- Relator(a)
- Ministra Assusete Magalhães
- Órgão julgador
- Sexta Turma
- Data do julgamento
- 15/10/2013
- Data de publicação
- 12/11/2013
STJ – Acórdão, Rel. Ministra Assusete Magalhães, Sexta Turma, j. 15/10/2013, p. 12/11/2013
PENAL E PROCESSUAL PENAL. AGRAVO REGIMENTAL EM AGRAVO EM RECURSO ESPECIAL. TRÁFICO ILÍCITO DE ENTORPECENTES. CAUSA ESPECIAL DE DIMINUIÇÃO. ART. 33, § 4º, DA LEI 11.343/2006. ALTERAÇÃO DO PATAMAR, EM SEDE DE RECURSO ESPECIAL. IMPOSSIBILIDADE. REEXAME DE MATERIAL FÁTICO-PROBATÓRIO. INCIDÊNCIA DA SÚMULA 7 DO STJ. EXISTÊNCIA DE CIRCUNSTÂNCIAS JUDICIAIS DESFAVORÁVEIS. QUANTIDADE E NATUREZA DA SUBSTÂNCIA ENTORPECENTE. PRECEDENTES. AGRAVO REGIMENTAL IMPROVIDO. I. Se as instâncias ordinárias, soberanas na análise dos fatos e provas coligidos aos autos, chegaram à conclusão de que a causa de diminuição de pena, prevista no art. 33, § 4º, da Lei 11.343/2006, foi aplicada no patamar correto, fizeram-no tendo por base o acervo probatório da causa.

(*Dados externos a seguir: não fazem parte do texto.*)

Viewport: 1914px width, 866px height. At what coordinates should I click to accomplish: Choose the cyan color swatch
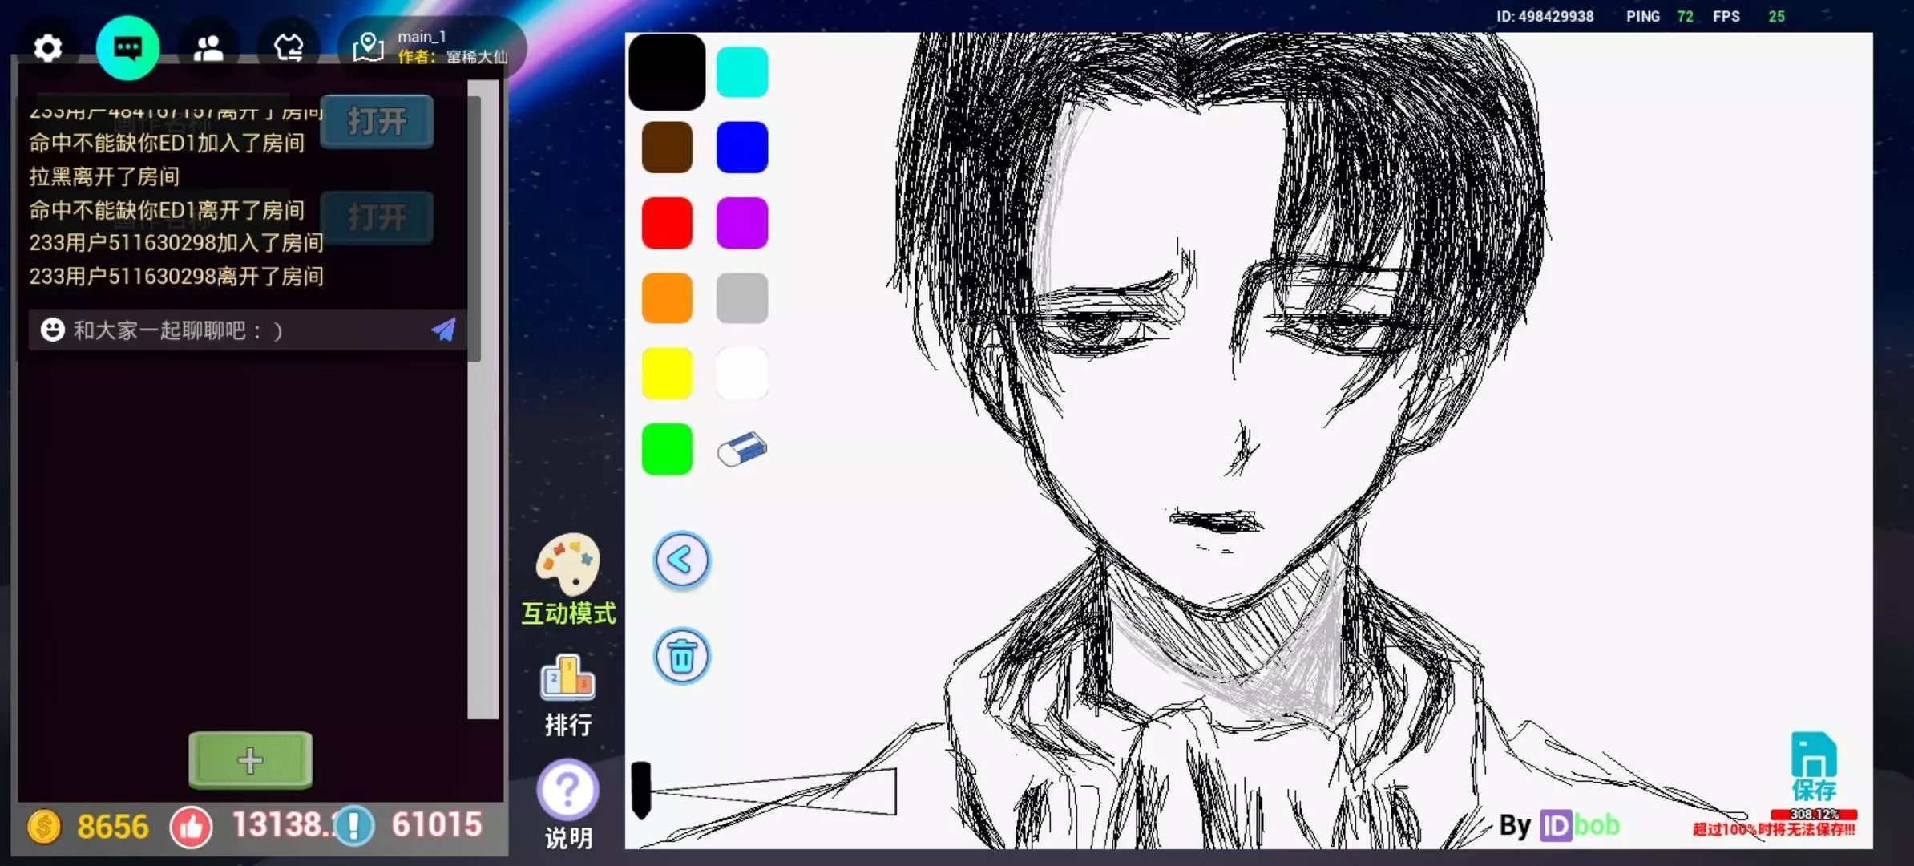tap(741, 72)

Diante disso, a inversão dessa conclusão, para entender-se equivocado o referido patamar, exigiria, inevitavelmente, o reexame dos contexto fático dos autos, o que encontra óbice na Súmula 7/STJ. II. A aplicação do referido redutor, pelas instâncias ordinárias, foi feita de acordo com o entendimento consolidado nesta Corte, no sentido de que a quantidade e a natureza da substância entorpecente - in casu, 3,7 Kg de cocaína -, bem como as demais circunstâncias judiciais consideradas desfavoráveis, são circunstâncias hábeis a afastar a aplicação da causa de redução de pena, em seu patamar máximo. III. Agravo Regimental improvido. (AgRg no AREsp n. 226.851/RN, relatora Ministra Assusete Magalhães, Sexta Turma, julgado em 15/10/2013, DJe de 12/11/2013.)